Oncologists can and do treat cancer pain, but patients with severe, intractable, or chronic pain should seek help from a palliative care team, pain specialist, or interventional anesthesiologist. Sometimes a psychologist or social worker may also become involved because emotions, stress, and coping styles play a role in pain, says Ann Berger, MD, an oncologist and palliative care physician in Bethesda, Maryland, and the author of Healing Pain.
Specialists have many techniques they can recommend, ranging from heat packs and acupuncture to surgically implanted drug delivery pumps and precision nerve blocks. Pain may be caused by the tumor itself or by treatment, including radiation, chemotherapy, or surgery, that has caused nerve damage or other painful side effects.
Medication is almost always part of pain management, and some patients may need two drug regimens, one around-the-clock medication to stay in front of chronic pain and one fast-acting medication to counter sudden and intense episodes of breakthrough pain.
Sometimes doctors use a cocktail of drugs, including non-narcotic medications that can act synergistically, or they “rotate” opiates, switching from one to another if a patient develops tolerance. The goal is to keep pain under control so patients can concentrate on fighting their cancer, not their symptoms.

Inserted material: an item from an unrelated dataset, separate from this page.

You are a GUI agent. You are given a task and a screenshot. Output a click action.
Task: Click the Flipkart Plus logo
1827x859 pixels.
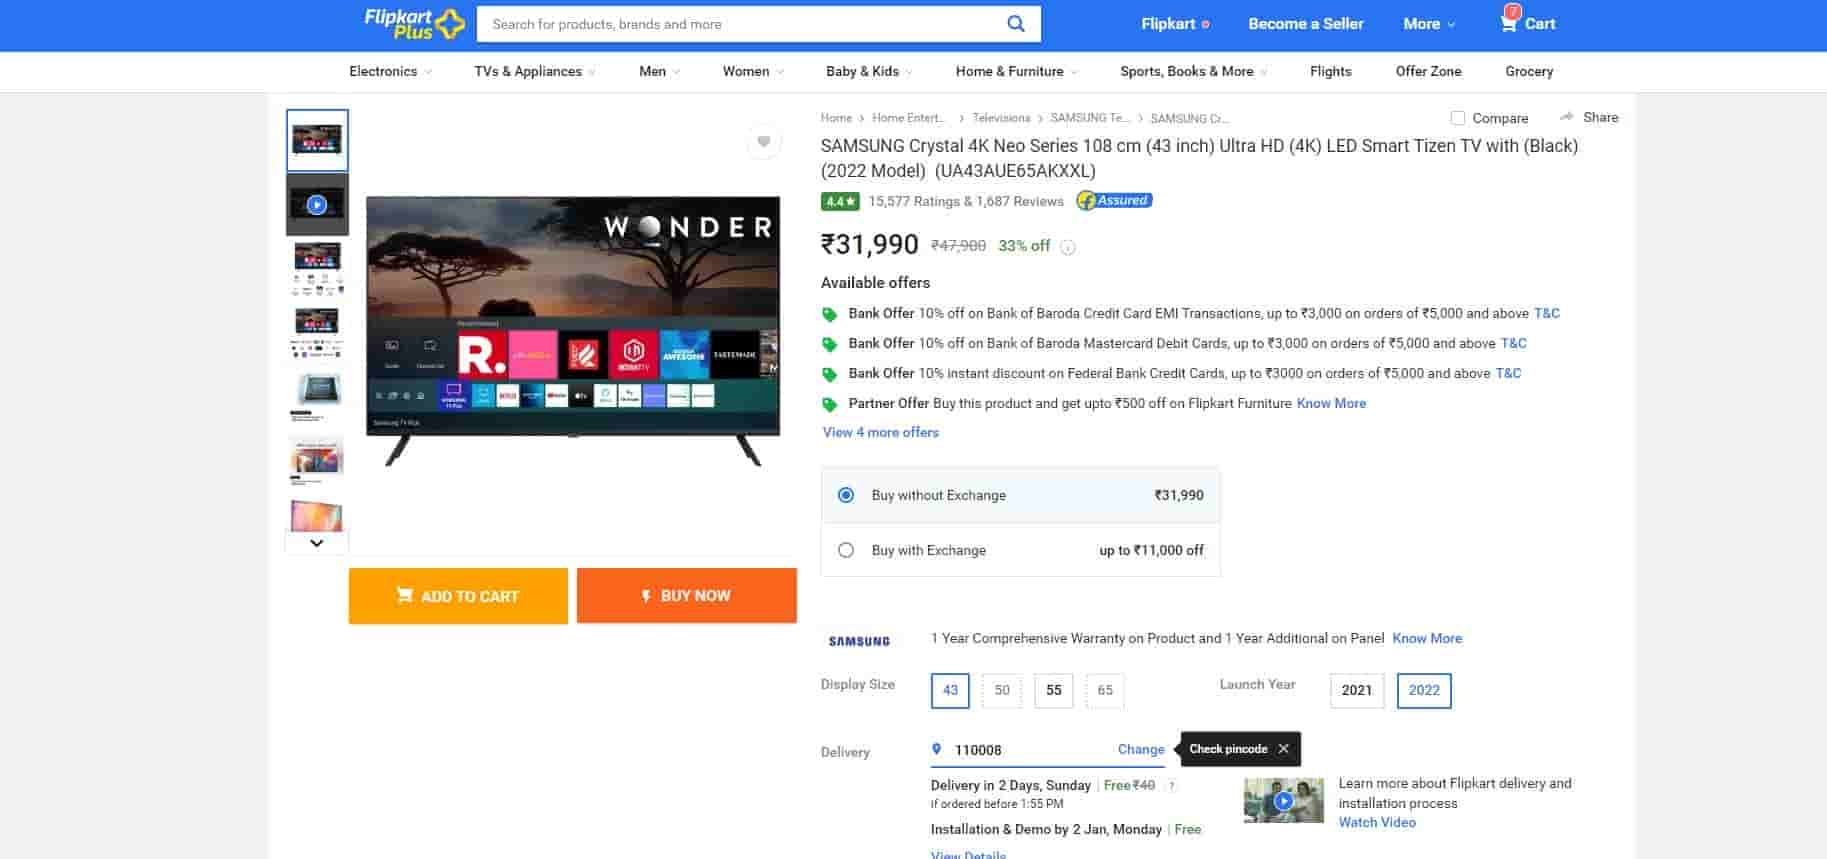coord(414,23)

“We usually start with an opioid the patient has used before and found effective, without significant side effects,” says Janet Abrahm, MD, of Dana-Farber Cancer Institute in Boston. “If they’ve taken oxycodone after a wisdom tooth extraction, for example, or morphine after surgery, we’ll start with that. Since each person is unique, we may have to try a variety of opioids to find the one that is most effective with the fewest side effects, or that comes in a form that the patient prefers—a patch, for example, rather than pills that deliver eight or 12 hours’ worth of drug.”
When necessary, Dr. Abrahm says they work with insurance plans to make sure the patient will be able to get the right drugs, but that’s usually not a barrier for cancer pain.
One of the biggest barriers to pain control comes not from the doctors or insurers, but from “opiophobic” patients who are reluctant to take powerful painkillers that have social stigma. Some clinicians and researchers report increased concern about addiction in elderly patients and by ethnic minorities, a concern experts say is misplaced. It is extremely rare for a cancer patient to develop an addiction to a narcotic or opiate that is correctly prescribed (unless they have a history of substance abuse), says Dr. Berger.
Patients may also shun drugs that make them drowsy, but the sleepiness side effect usually wears off within a few days. Other side effects, such as constipation, can be controlled with their own remedies. Whatever the issue, patients should talk to their doctor about solutions or alternatives.